Split a sentence into separate words

https://stackoverflow.com/questions/2140212

22-09-2019
|

Question

I need to split a Chinese sentence into separate words. The problem with Chinese is that there are no spaces. For example, the sentence may look like: 主楼怎么走 (with spaces it would be: 主楼怎么走).

At the moment I can think of one solution. I have a dictionary with Chinese words (in a database). The script will:

try to find the first two characters of the sentence in the database (主楼),
if 主楼 is actually a word and it's in the database the script will try to find first three characters (主楼怎). 主楼怎 is not a word, so it's not in the database => my application now knows that 主楼 is a separate word.
try to do it with the rest of the characters.

I don't really like this approach, because to analyze even a small text it would query the database too many times.

Are there any other solutions to this?

Solution

Thanks to everyone for you help!

After a little research I've found some working tools (having in mind all your suggestions), that's why I'm answering my own question.

A PHP class (http://www.phpclasses.org/browse/package/2431.html)
A Drupal module, basically another PHP solution with 4 different segmentation algorithms (pretty easy to understand how it works) (http://drupal.org/project/csplitter)
A PHP extension for Chinese word segmentation (http://code.google.com/p/phpcws/)
There are some other solutions availabe if you try searching baidu.com for "中文分词"

Sincerely,

Equ

OTHER TIPS

You might want to consider using a trie data structure. You first construct the trie from the dictionary then searching for valid words will be much faster. The advantage is determining if you are at the end of a word or need to continue looking for longer words is very fast.

You have the input text, sentence, paragraph whatever. So yes, your processing of it will need to query against your DB for each check.

With decent indexing on the word column though, you shouldn't have too many problems.

Having said that, how big is this dictionary? After all, you would only need the words, not their definitions to check whether it's a valid word. So if at all possible (depending on the size), having a huge memory map/hashtable/dictionary with just keys (the actual words) may be an option and would be quick as lightning.

At 15 million words, say average 7 characters @ 2 bytes each works out around the 200 Megabytes mark. Not too crazy.

Edit: At 'only' 1 million words, you're looking at around just over 13 Megabytes, say 15 with some overhead. That's a no-brainer I would say.

Another one that works well is http://www.itgrass.com/phpanalysis/index.html

Its the only one that I found that works properly with utf-8. The rest only worked for me in gb18030, which caused tons of issues later on down the line.

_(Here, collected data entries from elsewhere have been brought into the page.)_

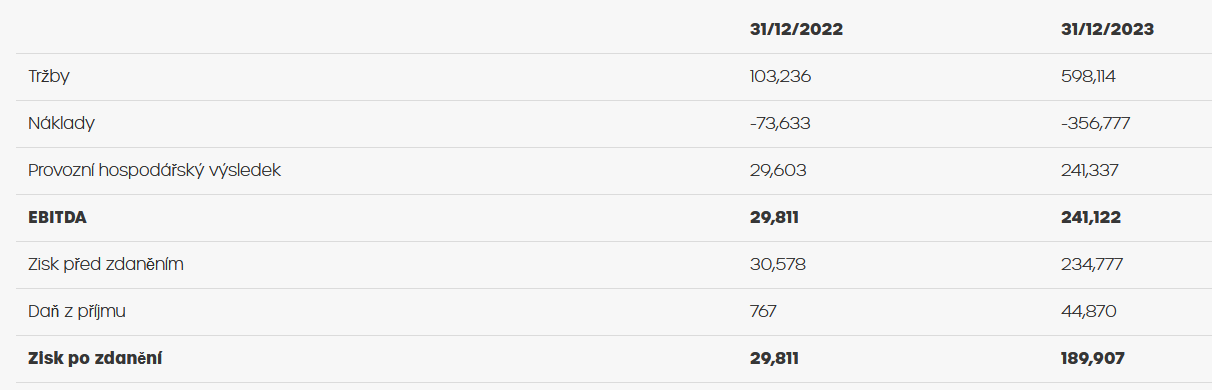
Task: Select the Náklady value -73,633
Action: pos(780,124)
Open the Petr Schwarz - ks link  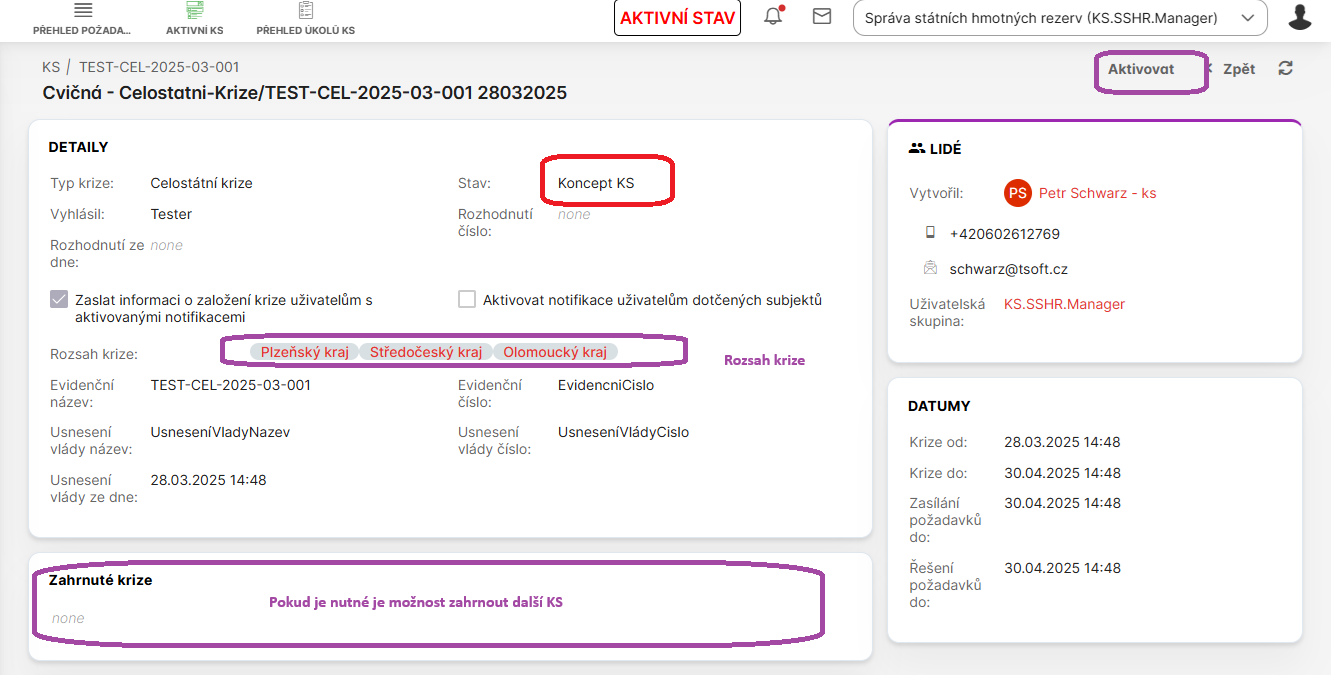(x=1097, y=193)
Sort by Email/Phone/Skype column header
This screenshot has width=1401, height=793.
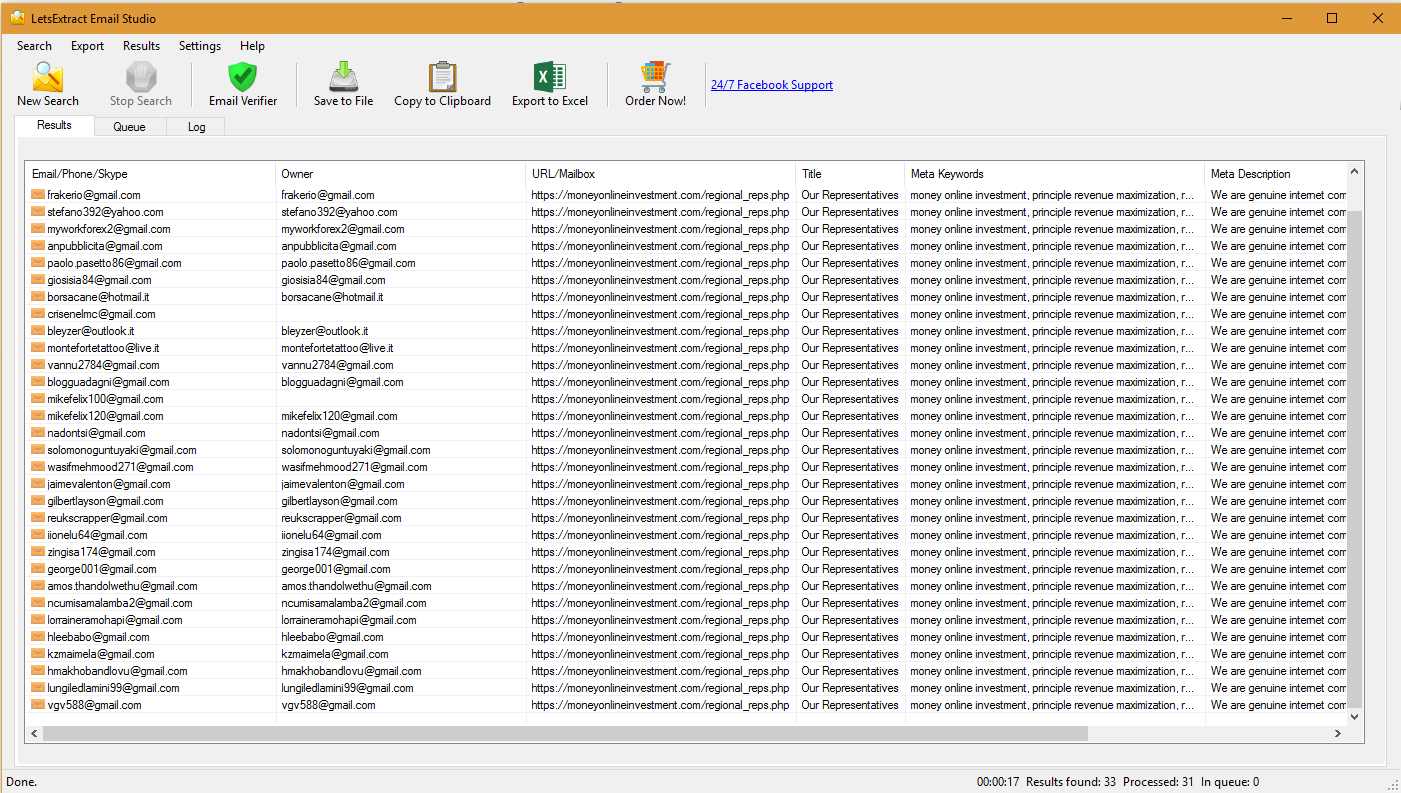click(x=80, y=174)
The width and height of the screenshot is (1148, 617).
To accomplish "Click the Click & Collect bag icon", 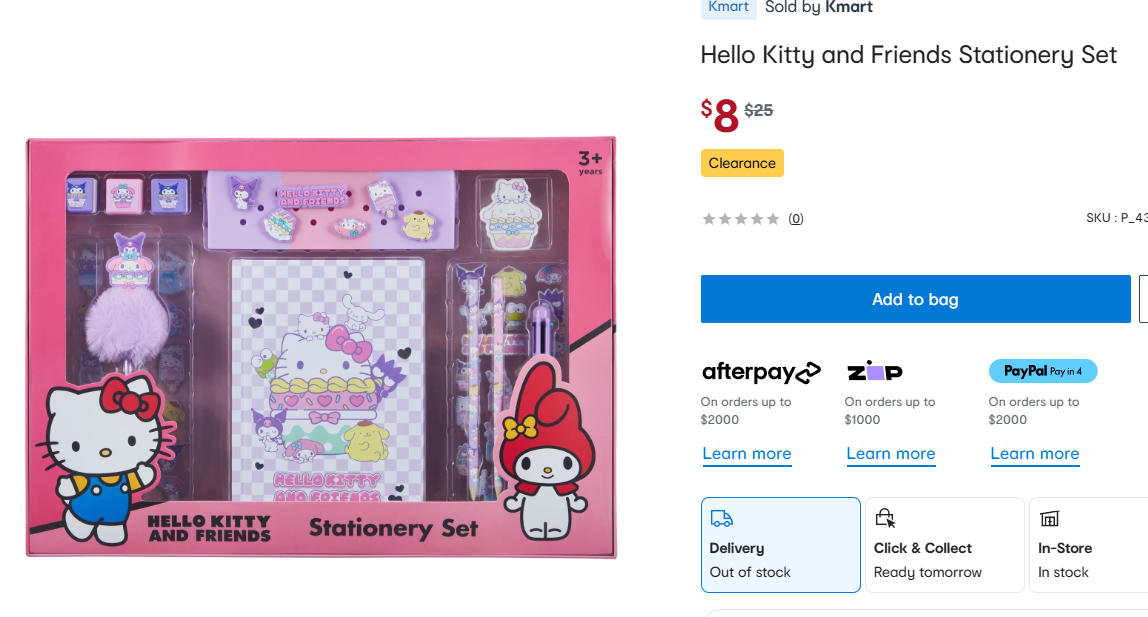I will [x=885, y=518].
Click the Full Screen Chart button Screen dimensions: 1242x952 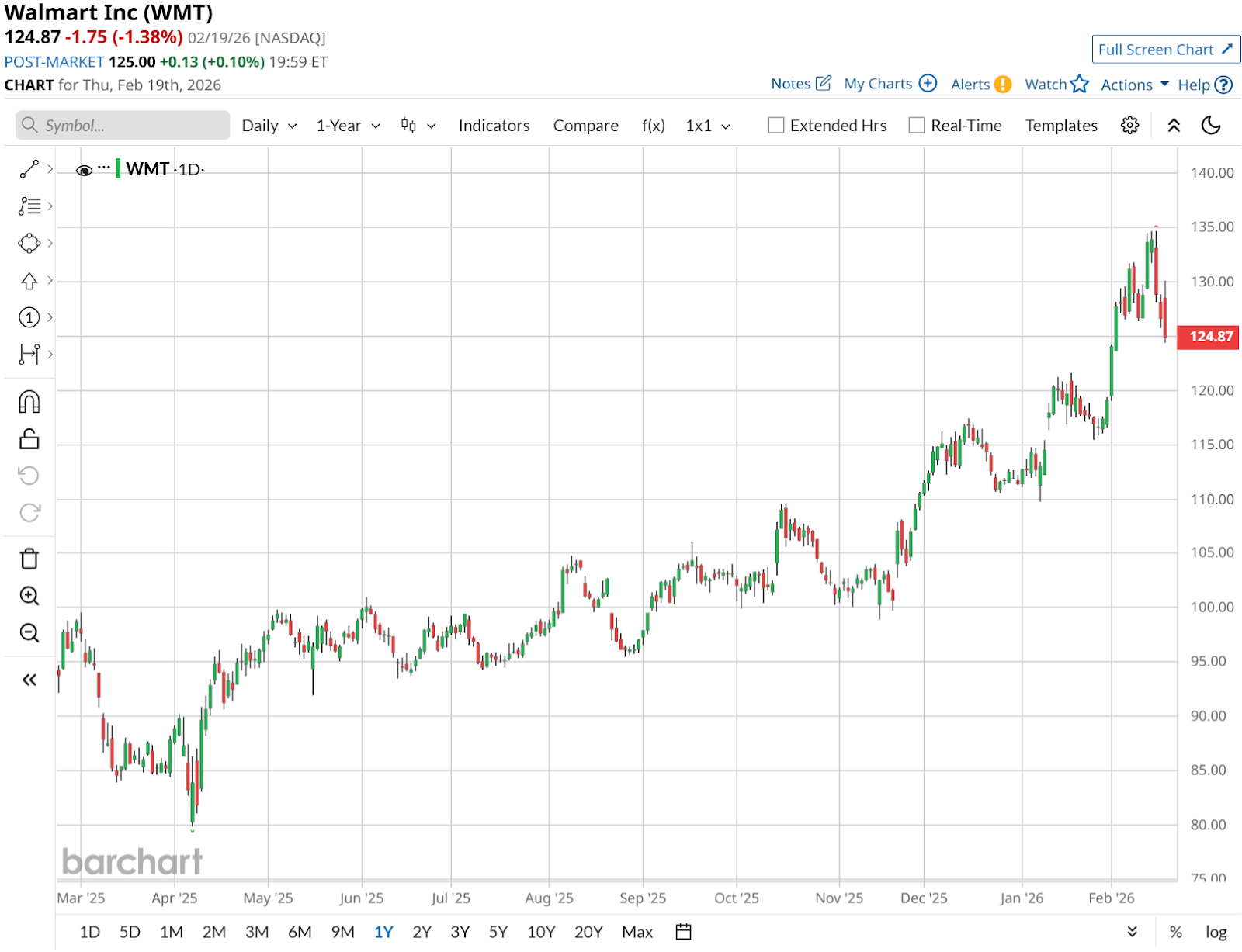pyautogui.click(x=1165, y=50)
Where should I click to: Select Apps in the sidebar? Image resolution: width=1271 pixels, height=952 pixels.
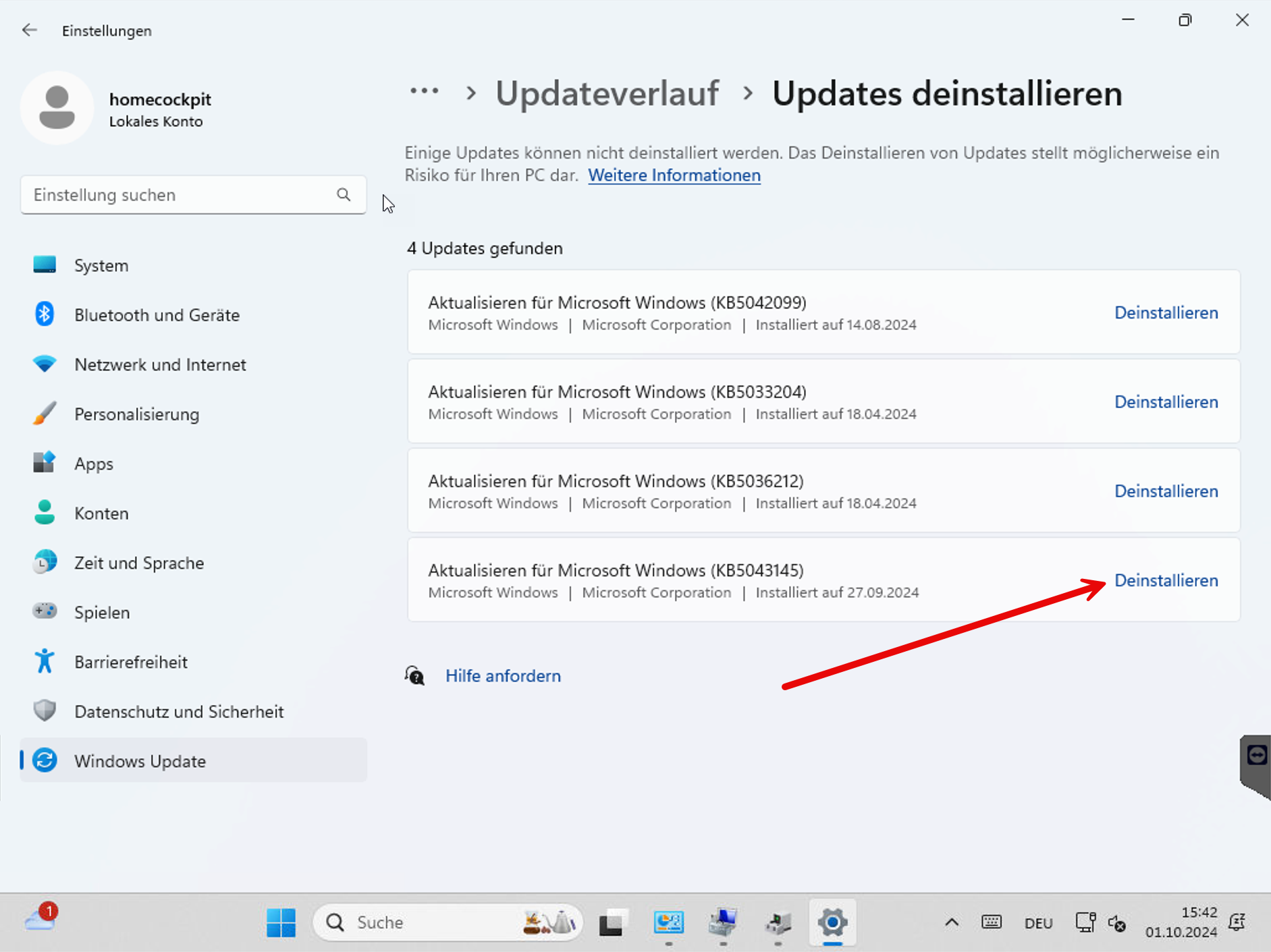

I thought I was going to have to start over, but this one saved me a lot of time.

Well, if you have a database with all words and there is no other way to get those word involved I think you are forced to re-query the database.

To improve the performance of this, can't you do all these checks before you insert the sentence into the database, and add spaces yourself?

(using ABCDE to represent Chinese characters for simplicity)

Let's say you've got the 'sentence' ABCDE input, and your dictionary contains these words that start with A: AB, ABC, AC, AE, and ABB. And presume that the word CDE exists, but DE, nor E do not.

When parsing the input sentence, going left to right, the script pulls the first character A. Instead of querying the database to see if A is a word, query the database to pull all words that start with A.

Loop through those results, grabbing the next few characters from the input string to get a proper comparison:

AB  ?= AB : True
ABC ?= ABC: True
AC  ?= AB : False
AE  ?= AB : False
ABB ?= ABC: False

At this point the program forks down the two 'true' branches it found. On the first, it presumes AB is the first word, and tries to find C-starting words. CDE is found, so that branch is possible. Down the other branch, ABC is the first word, but DE is not possible, so that branch is invalid, meaning the first must be the true interpretation.

I think this method minimized the number of calls to the database (though it might return larger sets from the database, as you're fetching sets of words all starting with the same character). If your database were indexed for this sort of searching, I think this would work better than going letter-by letter. Looking at this whole process now, and the other answers, I think this is actually a trie structure (assuming the character searched for is the root of a tree), as another poster had suggested. Well, here's an implementation of that idea!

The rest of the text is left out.